Answer:
[tex]\displaystyle \frac{\sin \theta + \sec \theta}{\sin \theta - \sec\theta} = -3[/tex]
Step-by-step explanation:
We are given that:
[tex]\displaystyle \frac{\sin \theta}{\sec \theta} = \frac{1}{2}[/tex]
And we want to find the value of:
[tex]\displaystyle \frac{\sin \theta + \sec \theta}{\sin \theta - \sec\theta}[/tex]

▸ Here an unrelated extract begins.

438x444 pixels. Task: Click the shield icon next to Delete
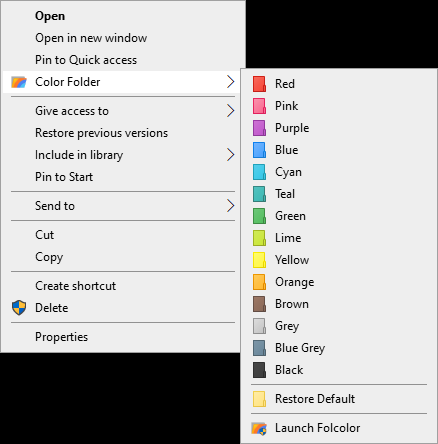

From the second expression, we can divide both the numerator and denominator by sec(θ). Thus:
[tex]\displaystyle = \frac{ \dfrac{\sin \theta + \sec \theta}{\sec \theta} }{ \dfrac{\sin \theta - \sec\theta}{\sec \theta} }[/tex]
Simplify:
[tex]\displaystyle = \frac{\dfrac{\sin \theta}{\sec \theta} + 1}{\dfrac{\sin\theta}{\sec\theta} - 1}[/tex]
Since we know that sin(θ) / sec(θ) = 1 / 2:
[tex]\displaystyle = \frac{\left(\dfrac{1}{2}\right)+1}{\left(\dfrac{1}{2}\right)-1}[/tex]
Evaluate:
[tex]\displaystyle = \frac{\dfrac{3}{2}}{-\dfrac{1}{2}} = -3[/tex]
Therefore:
[tex]\displaystyle \frac{\sin \theta + \sec \theta}{\sin \theta - \sec\theta} = -3[/tex]